1.7       Significance of the Study

This study is significant in a number of stakeholders including the following;

Investors:

This study enlightens investors, brokers and other stock market players on how corporate disclosures interact with the stock market variables that define demand and supply in an open stock market. The outcome of this study helps to demystify the working of the stock market in relation to corporate disclosures among participating firms.

Regulators:

This study uniquely highlights various aspects of corporate disclosures into profitability-related, governance-related, dividend related and social responsibility-related. This is aimed at providing evidence on how market indicators react to various aspects of corporate disclosures, and this will help regulators and analysts to understand and estimate market expectations.

This study, if completed, will provide national regulators like the SEC and the FRCN with the basic requisite knowledge of how the stock market works; the indicators of stock market activities and the relationship between these indicators and corporate disclosures.
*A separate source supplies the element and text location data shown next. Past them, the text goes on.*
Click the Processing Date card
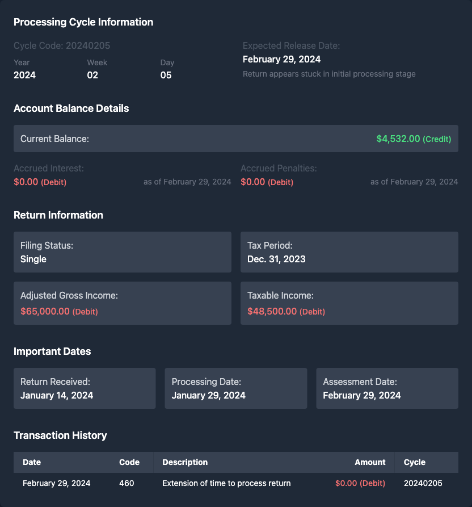Screen dimensions: 472x507 (235, 388)
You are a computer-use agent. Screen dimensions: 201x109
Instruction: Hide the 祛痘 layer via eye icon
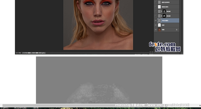click(x=156, y=25)
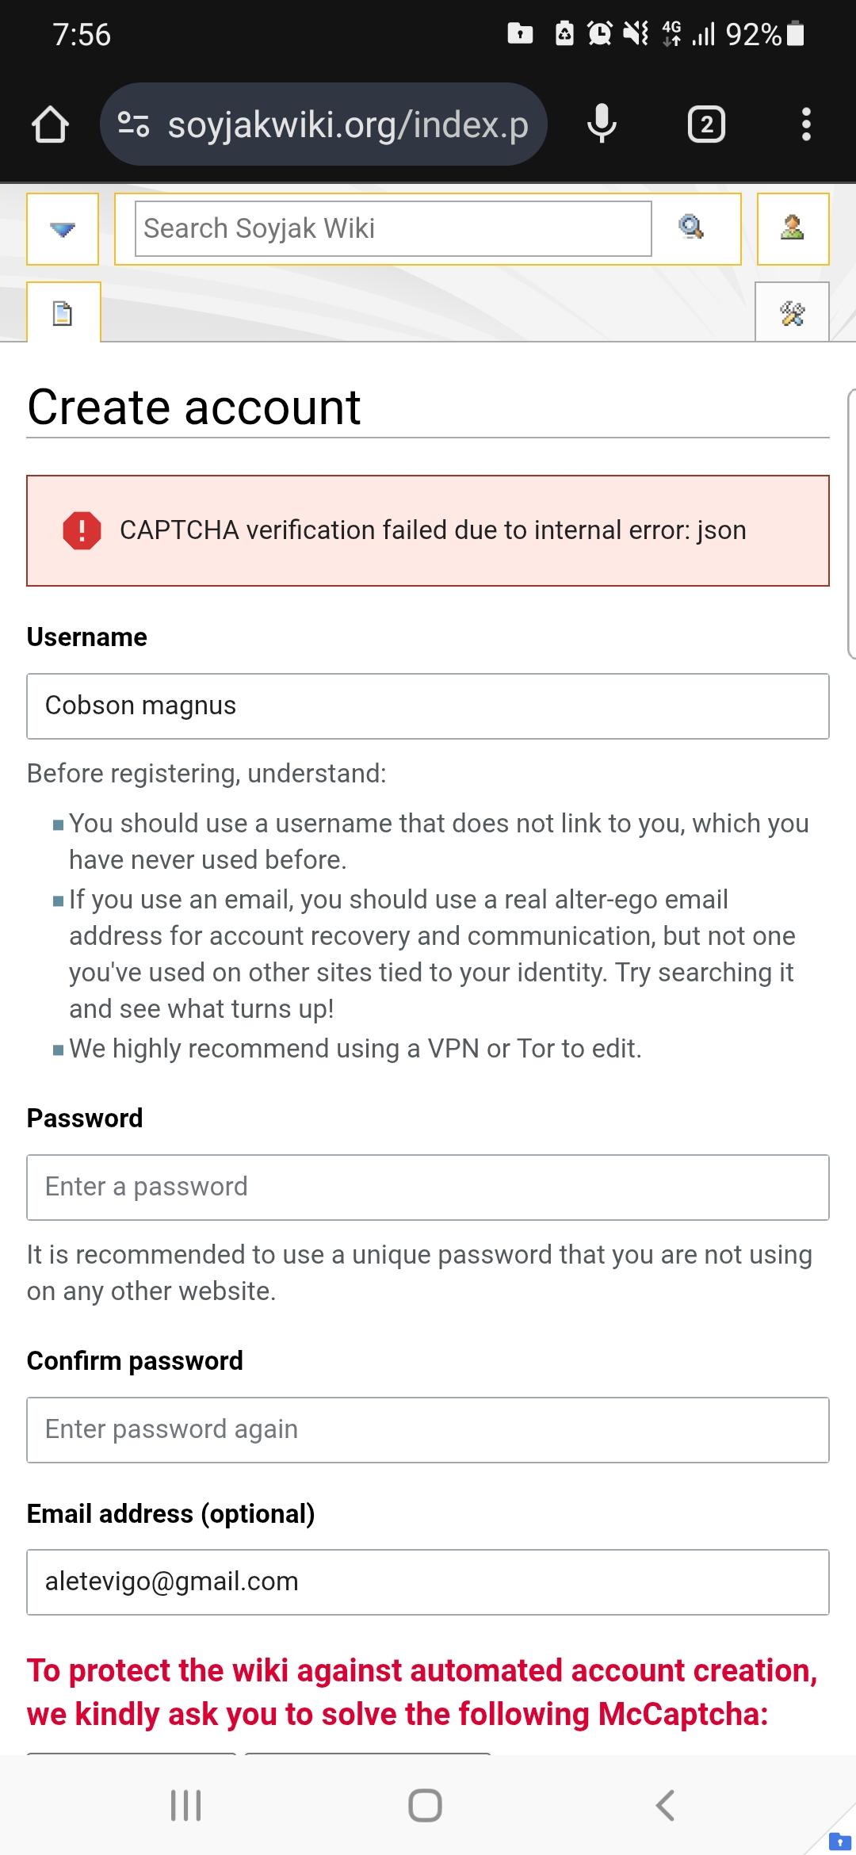Focus the Username field with Cobson magnus

click(428, 706)
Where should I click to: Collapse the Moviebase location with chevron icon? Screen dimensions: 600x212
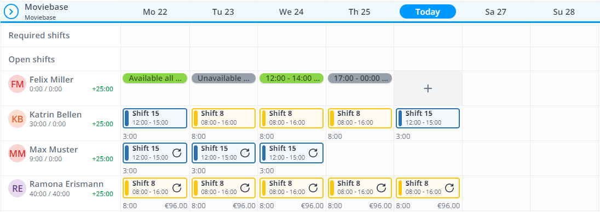point(11,12)
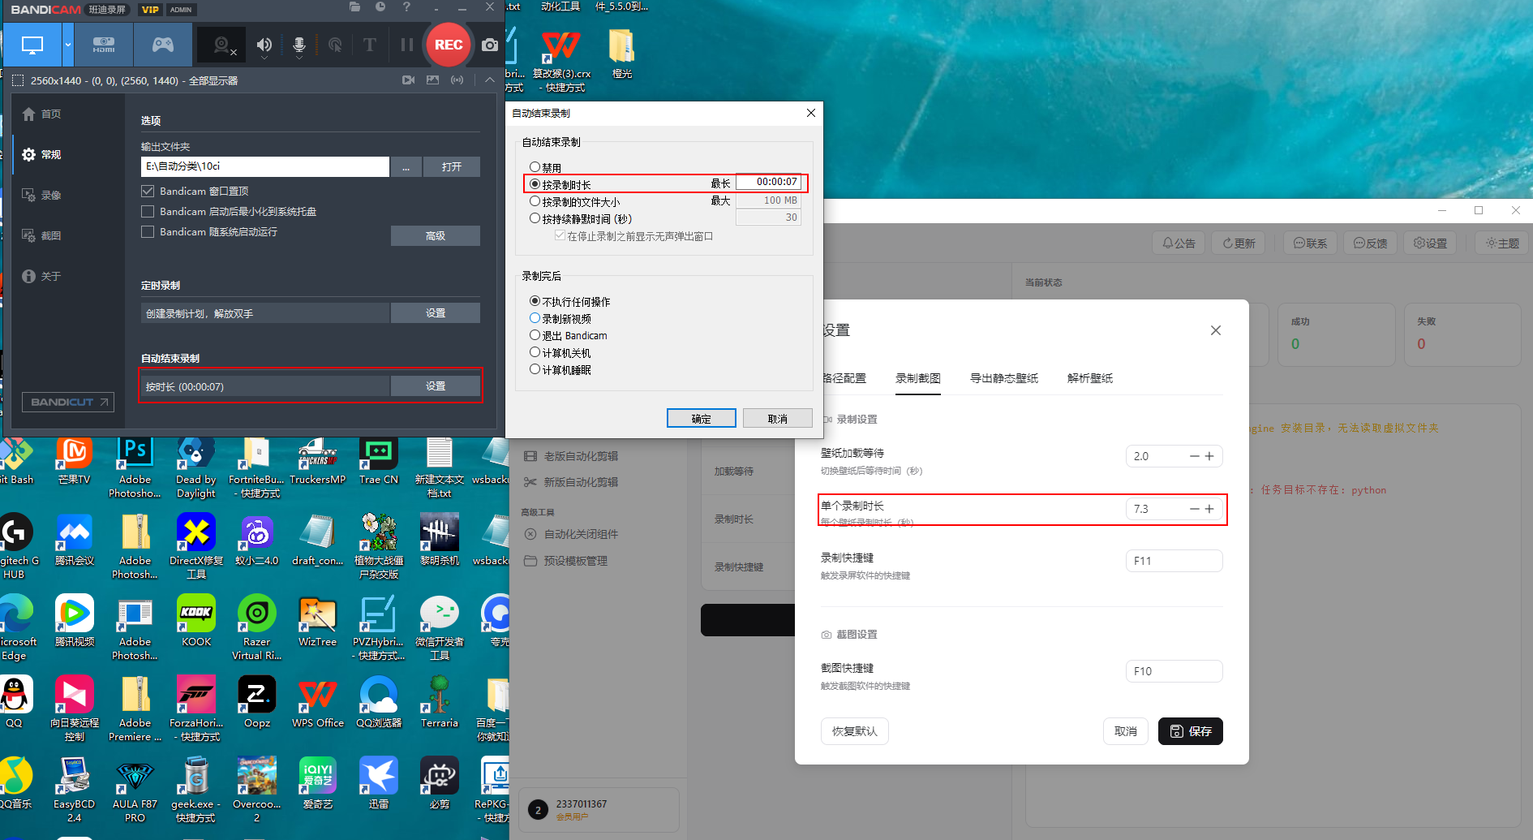Open the output folder icon in title bar
The image size is (1533, 840).
coord(354,7)
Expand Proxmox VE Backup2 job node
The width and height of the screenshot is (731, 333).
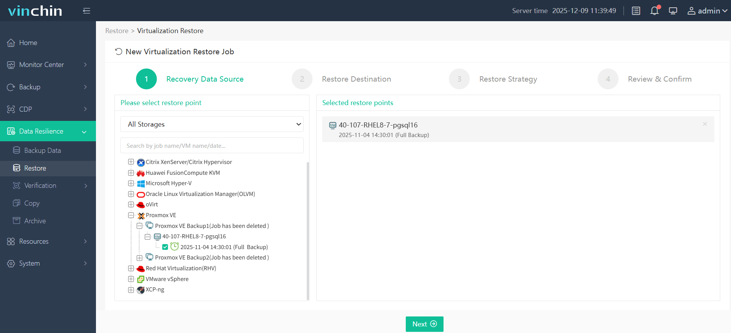click(139, 258)
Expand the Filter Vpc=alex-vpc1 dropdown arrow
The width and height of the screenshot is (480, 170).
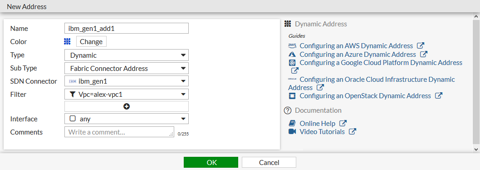click(183, 95)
An understanding of how market returns are defined by corporate disclosures will inspire regulators towards ensuring higher and more quality disclosures.

Future Researchers:

The completion of this study adds significantly to knowledge by providing empirical evidence on the relationship between corporate disclosures and stock market performance in Nigeria. The scope of this study is designed to provide evidence on the relationship between corporate disclosures and stock market returns as well as stock price performance for quoted firms.


1.8       Limitations of the Study

In the course of carrying out this study, the researcher encountered some external and unavoidable factors that may pose limitations on the study and its findings. Highlighted below are some of the factors deemed by the researcher as limitations to the study;

The adoption of quantitative data from the annual reports of the selected firms is not without certain the risks of accounting errors. However, the number used for computing and deriving data adopted for the purpose of data analysis in this study is limited to accuracy of the accounting figures reported in the financial statements of the selected firms.

Another factor here is the limitation on the generalization of findings from this study. This is because the sample was drawn from only quoted firms in Nigeria. Hence, findings from this study may not validly apply to all firms in Nigeria as a whole. It is limited to firms quoted on the Nigerian Exchange Group(NGX).


1.9       Operational Definition of Key Terms

Corporate Disclosures:

This is the communication of information about the firm’s performance, position, and governance to people outside the firm through financial and non-financial reports at specific intervals.

Profit-related Disclosures

These are disclosures related to the firm’s financial performance in terms of profits earned over a given period of time. This disclosure can be done on a quarterly basis or halt-year basis depending on each firm.

Governance-related Disclosures

These are disclosures related to governance structure in terms of its leadership and changes in leadership over a given period of time. This disclosure are often done on a yearly basis, except during period of crises where emergency changes must be communicated.

Dividend-related Disclosures

These are disclosures related to the firm’s dividend to investors over a given period of time. This disclosure is usually dependent on the firm’s profitability; hence, it is often made on a half-year or yearly basis.

Social Responsibility Disclosures

These are disclosures related to the firm’s social responsibilities in terms of how the firm is contributing towards the development of the environment within which it operates over a given period of time.